The effects were startling, they reported.
After nine days, blood pressure went down by an average of five points, the triglyceride measurement of cholesterol fell by 33 points, low-density lipoprotein (LDL or “bad” cholesterol) fell by 10 points, and blood sugar and insulin levels both fell, also.
“Despite intensive efforts to maintain each participant's body weight at baseline levels, weight decreased by (about two pounds) over the 10 days of intervention,” the researchers wrote.
Plus, the kids said they felt less hungry. A third of them said they could not eat enough food to stop losing weight.
"They told us it felt like so much more food, even though they were consuming the same number of calories as before, just with significantly less sugar. Some said we were overwhelming them with food," Schwarz said.
“I have never seen results as striking or significant in our human studies; after only nine days of fructose restriction, the results are dramatic and consistent from subject to subject."
Health officials routinely advise Americans to eat less processed sugar.
Losing even a little weight can quickly improve blood pressure, cholesterol and blood sugar levels, but even the kids who did not lose any weight had improved measurements, the team said.
“It was surprising to see that nine or 10 days of sugar restriction was so powerful to reduce some of those risk factors for diabetes and lipids,” Schwarz told NBC News.
There are lots of reasons sugar can have a direct effect on weight and metabolism.
“There was no sugar rush,” Schwarz said. “It’s what I like to call the tsunami effect.” All that sugar overwhelms the liver, which turns it directly into fat.
Studies suggest that it can cause the body to absorb extra sodium, perhaps causing it to retain water and raise blood pressure. Schwarz believe the small amount of weight that the kids lost may well have been water loss.

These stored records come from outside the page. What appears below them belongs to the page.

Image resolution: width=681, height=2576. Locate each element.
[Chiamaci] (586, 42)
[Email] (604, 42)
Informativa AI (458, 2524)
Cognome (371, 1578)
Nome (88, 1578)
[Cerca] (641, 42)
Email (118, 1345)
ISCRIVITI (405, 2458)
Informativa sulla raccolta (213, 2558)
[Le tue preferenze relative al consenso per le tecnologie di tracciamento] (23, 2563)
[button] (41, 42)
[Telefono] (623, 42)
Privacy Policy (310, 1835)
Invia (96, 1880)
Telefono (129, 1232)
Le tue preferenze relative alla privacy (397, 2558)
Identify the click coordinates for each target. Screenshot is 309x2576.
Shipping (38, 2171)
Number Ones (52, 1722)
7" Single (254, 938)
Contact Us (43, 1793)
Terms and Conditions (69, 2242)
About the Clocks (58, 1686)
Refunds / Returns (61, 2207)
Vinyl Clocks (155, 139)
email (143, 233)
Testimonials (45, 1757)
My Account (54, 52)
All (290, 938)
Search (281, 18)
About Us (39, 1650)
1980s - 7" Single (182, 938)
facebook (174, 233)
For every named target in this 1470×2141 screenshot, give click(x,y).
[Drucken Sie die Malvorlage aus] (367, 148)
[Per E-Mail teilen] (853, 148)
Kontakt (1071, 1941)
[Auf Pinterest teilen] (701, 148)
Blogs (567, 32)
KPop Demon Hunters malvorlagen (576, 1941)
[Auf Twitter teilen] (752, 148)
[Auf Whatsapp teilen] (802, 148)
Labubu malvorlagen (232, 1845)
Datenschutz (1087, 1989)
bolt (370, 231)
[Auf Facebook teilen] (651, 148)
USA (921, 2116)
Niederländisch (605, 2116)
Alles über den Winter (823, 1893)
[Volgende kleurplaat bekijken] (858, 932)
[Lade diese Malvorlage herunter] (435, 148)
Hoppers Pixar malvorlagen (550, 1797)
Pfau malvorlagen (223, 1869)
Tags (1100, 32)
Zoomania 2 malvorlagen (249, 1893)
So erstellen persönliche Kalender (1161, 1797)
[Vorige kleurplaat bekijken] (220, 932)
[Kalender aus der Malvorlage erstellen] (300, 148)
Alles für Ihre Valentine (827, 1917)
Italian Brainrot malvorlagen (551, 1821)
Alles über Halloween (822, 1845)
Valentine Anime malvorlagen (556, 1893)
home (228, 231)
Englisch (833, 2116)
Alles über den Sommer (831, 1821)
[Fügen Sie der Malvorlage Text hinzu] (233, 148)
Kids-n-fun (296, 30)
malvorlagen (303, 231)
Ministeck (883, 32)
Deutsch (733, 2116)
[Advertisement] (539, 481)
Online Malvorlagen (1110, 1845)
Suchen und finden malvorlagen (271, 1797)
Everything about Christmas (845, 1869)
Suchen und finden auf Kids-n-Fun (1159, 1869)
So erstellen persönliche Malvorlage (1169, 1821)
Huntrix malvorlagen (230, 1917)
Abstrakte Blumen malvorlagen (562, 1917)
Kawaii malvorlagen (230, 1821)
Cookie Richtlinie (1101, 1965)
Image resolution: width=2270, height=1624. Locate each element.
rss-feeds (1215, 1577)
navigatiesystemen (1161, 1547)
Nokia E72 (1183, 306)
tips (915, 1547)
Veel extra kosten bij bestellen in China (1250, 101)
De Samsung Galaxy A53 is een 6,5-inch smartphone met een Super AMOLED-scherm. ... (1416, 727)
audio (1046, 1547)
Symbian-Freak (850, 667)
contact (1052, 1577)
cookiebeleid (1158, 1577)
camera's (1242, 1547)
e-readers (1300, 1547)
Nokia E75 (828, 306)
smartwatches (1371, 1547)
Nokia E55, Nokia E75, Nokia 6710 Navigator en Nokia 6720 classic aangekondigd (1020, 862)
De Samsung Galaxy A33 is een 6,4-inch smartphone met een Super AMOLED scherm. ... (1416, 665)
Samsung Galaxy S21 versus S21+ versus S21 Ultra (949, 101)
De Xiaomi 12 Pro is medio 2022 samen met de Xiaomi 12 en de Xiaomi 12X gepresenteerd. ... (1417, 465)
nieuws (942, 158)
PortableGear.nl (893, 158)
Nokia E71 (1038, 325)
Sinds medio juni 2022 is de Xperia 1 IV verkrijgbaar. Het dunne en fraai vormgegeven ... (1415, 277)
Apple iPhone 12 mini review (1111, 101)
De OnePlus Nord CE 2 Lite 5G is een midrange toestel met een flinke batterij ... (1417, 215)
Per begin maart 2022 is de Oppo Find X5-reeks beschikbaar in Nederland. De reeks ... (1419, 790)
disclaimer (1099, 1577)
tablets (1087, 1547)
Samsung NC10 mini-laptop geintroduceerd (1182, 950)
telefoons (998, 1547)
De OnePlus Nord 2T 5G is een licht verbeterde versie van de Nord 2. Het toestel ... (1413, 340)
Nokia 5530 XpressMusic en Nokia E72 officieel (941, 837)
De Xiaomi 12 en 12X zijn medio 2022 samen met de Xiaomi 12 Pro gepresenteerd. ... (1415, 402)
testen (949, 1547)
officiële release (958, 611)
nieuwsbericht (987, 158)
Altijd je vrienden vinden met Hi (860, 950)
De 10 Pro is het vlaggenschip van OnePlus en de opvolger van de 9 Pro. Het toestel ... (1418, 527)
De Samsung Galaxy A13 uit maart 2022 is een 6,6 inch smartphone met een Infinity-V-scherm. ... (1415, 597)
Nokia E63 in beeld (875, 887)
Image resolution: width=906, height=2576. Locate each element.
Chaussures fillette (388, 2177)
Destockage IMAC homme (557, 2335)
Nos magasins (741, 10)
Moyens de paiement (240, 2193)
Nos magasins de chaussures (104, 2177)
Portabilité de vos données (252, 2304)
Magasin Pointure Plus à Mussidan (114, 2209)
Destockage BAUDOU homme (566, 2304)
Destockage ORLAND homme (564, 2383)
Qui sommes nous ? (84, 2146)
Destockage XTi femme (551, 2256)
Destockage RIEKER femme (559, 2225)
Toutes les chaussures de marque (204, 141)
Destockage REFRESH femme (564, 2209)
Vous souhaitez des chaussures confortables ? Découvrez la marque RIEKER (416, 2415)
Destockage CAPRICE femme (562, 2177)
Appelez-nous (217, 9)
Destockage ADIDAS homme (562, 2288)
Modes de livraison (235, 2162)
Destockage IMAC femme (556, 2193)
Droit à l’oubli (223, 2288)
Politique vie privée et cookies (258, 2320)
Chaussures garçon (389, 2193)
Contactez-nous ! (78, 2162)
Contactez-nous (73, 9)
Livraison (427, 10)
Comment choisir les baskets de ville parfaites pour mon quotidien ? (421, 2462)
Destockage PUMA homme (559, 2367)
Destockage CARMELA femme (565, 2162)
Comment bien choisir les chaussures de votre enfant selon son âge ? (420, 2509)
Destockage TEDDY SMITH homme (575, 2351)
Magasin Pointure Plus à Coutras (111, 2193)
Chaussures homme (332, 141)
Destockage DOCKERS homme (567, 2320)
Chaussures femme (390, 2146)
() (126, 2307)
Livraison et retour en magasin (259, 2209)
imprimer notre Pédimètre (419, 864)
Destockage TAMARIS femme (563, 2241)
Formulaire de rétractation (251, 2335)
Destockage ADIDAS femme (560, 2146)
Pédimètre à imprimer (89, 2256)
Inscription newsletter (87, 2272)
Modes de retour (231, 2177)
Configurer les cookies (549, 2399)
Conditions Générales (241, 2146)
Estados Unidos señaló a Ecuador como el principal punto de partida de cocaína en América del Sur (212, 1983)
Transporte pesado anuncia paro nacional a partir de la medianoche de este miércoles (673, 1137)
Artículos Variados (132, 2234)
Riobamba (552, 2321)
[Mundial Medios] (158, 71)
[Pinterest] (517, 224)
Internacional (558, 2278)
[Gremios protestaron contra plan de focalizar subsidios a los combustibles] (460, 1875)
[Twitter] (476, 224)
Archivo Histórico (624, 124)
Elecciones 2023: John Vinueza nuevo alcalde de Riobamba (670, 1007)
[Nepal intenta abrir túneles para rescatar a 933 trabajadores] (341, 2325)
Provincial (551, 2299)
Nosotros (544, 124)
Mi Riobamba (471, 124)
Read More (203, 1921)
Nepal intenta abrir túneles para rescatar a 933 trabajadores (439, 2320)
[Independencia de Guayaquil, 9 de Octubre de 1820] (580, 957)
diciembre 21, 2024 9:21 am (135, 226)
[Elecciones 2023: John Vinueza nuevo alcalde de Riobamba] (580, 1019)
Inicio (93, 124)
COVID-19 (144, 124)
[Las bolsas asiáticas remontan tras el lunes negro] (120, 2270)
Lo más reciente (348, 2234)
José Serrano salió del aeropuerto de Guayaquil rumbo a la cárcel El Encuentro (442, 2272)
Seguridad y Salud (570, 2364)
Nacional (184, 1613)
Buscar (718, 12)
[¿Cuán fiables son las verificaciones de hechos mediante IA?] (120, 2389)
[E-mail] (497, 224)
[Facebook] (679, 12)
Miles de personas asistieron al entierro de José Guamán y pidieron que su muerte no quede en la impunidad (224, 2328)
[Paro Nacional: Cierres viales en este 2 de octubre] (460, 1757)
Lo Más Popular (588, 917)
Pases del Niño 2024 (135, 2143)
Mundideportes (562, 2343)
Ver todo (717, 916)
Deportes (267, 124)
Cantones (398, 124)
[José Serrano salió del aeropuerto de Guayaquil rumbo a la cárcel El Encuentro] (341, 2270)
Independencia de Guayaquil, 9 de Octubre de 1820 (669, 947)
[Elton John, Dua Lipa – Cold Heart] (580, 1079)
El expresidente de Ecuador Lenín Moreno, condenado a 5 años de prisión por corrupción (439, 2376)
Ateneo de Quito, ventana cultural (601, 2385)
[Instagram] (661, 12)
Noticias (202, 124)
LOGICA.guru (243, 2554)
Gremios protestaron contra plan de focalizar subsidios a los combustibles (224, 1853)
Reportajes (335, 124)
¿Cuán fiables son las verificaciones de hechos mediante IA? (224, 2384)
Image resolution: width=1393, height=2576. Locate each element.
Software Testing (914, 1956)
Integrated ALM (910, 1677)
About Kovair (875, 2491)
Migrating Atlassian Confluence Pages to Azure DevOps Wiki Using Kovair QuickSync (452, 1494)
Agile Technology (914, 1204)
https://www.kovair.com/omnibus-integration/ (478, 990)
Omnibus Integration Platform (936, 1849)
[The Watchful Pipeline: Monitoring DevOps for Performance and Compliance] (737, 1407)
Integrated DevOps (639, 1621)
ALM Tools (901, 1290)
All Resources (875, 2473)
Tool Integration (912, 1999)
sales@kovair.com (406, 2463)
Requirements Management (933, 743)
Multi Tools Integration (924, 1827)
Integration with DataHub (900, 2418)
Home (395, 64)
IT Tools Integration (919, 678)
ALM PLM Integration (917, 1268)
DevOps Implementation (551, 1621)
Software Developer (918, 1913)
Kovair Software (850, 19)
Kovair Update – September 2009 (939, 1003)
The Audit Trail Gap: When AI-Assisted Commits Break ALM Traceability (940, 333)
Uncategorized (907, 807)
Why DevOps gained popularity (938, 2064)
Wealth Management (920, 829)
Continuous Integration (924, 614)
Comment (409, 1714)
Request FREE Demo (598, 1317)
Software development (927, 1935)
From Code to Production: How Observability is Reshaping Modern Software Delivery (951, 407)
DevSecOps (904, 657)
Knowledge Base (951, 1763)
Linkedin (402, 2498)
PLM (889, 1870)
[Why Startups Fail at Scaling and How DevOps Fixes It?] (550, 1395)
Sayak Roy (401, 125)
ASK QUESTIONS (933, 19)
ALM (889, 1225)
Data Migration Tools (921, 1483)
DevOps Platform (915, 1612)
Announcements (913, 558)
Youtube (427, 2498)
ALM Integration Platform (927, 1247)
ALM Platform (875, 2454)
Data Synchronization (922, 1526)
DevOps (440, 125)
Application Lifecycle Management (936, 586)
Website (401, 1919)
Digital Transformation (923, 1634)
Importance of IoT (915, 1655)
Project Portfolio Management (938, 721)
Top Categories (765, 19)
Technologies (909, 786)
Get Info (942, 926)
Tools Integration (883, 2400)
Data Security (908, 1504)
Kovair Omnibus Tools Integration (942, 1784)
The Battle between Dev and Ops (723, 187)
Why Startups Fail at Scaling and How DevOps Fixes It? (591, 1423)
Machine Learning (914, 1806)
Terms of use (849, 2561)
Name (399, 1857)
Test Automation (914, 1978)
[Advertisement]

The researchers agree there are big holes in their study. There was no so-called control group — a group of similar kids whose diets were not changed. It was a short study and 43 people is a very small number.
But most experts say American kids — and adults — eat far too much sugar.
A study published last year showed that nearly a third of kids screened at pediatric clinics in Houston had unhealthy cholesterol levels by age 9 to 11.